Terkait potensi aksi mahasiswa ditunggangi kepentingan tertentu, kata dia, hasutan atau tunggangan dalam aksi-aksi mahasiswa yang menyuarakan hati nurani dan kepentingan masyarakat, akan selalu terjadi dari dulu sampai ke depannya.
“Hal-hal seperti ini yang harus diwaspadai kalangan mahasiswa, biar niat suci atau keinginan baik temen-temen mahasiswa untuk melakukan kritik terhadap kekuasaan yang memang ada beberapa hal yang harus dikritik, jangan sampai ditunggangi oleh pihak lain yang memiliki kepentingan politik tertentu,” tandasnya.
Pihaknya mengingatkan kepada kalangan mahasiswa, bahwa sasaran aksi unjuk rasa terkait UU Cipta Kerja adalah politisi yang ada di Jakarta. Jangan sampai aksi yang di daerah berbenturan antara mahasiswa dengan pihak kepolisian.

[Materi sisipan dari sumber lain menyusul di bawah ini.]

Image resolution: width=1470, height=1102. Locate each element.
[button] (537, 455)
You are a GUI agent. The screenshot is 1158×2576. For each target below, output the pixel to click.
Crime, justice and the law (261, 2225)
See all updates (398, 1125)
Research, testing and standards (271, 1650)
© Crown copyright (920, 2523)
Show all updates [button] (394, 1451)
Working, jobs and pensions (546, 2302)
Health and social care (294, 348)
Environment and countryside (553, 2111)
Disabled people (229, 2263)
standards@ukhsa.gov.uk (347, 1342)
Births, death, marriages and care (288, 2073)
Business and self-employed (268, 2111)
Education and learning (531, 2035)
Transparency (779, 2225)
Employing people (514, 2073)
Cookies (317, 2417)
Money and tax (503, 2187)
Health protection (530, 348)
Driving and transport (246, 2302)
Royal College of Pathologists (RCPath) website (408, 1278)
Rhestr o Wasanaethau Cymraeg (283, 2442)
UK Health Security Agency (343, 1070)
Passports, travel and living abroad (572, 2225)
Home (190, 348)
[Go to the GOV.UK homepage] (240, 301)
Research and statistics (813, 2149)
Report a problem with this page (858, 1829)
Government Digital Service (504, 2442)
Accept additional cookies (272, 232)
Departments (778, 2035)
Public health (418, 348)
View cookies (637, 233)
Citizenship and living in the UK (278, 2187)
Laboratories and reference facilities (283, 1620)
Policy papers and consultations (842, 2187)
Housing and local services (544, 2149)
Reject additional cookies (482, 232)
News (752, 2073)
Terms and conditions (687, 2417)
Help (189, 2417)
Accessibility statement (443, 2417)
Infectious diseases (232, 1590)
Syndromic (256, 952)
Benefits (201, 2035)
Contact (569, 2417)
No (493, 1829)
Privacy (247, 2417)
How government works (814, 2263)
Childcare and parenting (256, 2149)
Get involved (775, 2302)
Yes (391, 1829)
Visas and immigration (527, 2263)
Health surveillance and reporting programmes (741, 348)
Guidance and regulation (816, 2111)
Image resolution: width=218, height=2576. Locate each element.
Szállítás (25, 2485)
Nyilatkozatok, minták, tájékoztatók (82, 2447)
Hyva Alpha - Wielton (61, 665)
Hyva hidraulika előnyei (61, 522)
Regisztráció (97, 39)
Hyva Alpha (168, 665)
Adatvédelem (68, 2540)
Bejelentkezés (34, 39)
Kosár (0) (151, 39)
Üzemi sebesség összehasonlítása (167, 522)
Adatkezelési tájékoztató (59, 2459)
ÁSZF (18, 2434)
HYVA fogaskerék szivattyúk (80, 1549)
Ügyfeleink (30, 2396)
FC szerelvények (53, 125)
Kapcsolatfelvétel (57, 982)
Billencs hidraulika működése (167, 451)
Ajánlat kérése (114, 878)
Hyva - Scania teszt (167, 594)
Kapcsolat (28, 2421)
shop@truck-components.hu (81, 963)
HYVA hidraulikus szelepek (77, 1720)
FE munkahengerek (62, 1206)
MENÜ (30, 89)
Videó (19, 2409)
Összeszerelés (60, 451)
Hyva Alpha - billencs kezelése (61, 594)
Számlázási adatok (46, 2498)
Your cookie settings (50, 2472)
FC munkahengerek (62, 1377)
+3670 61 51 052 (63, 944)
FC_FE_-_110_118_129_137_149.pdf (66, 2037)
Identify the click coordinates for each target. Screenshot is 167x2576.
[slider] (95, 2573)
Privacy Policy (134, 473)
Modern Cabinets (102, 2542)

“Saat demo harus diusahakan untuk meminimalisasi korban, baik di pihak mahasiswa dan aparat. Kami cukup memahami langkah-langkah yang dilakukan pihak kepolisian dalam mengamankan aksi mahasiswa,” ujarnya.
Sementara itu, Kapolresta Banyumas Kombes Whisnu Caraka menyampaikan pihaknya tidak mengajukan permintaan agar kampus (kalangan mahasiswa) tidak melakukan demonstrasi-demontrasi lagi. Hal itu, katanya, karena penyampaian pendapat dimuka umum dilindungi UU. Sehingga polisi tidak ada alasan untuk melarang.
“Kami juga jelaskan soal SOP (pengamanan unjuk rasa), dan kalau ada yang tidak berkenan, kami mohon maaf saat ada kejadian seperti itu,” ujarnya.
Kapolresta juga mengungkapkan, saat kalangan mahasiswa melakukan unjuk rasa supaya bisa memperketat kembali dari para penunggang gelap untuk kepentingan lain. Pihaknya menilai, aksi gabungan dari kalangan mahasiswa dan sejumlah ormas (Komas), ada indikasi ditunggangi.
“Kita melakukan (pembubaran), ini juga untuk tujuan lebih baik. Kita juga himbau melaksanakan unjuk rasa malam itu memang akan berakibat dan berefek lebih jelek daripada siang hari,” katanya.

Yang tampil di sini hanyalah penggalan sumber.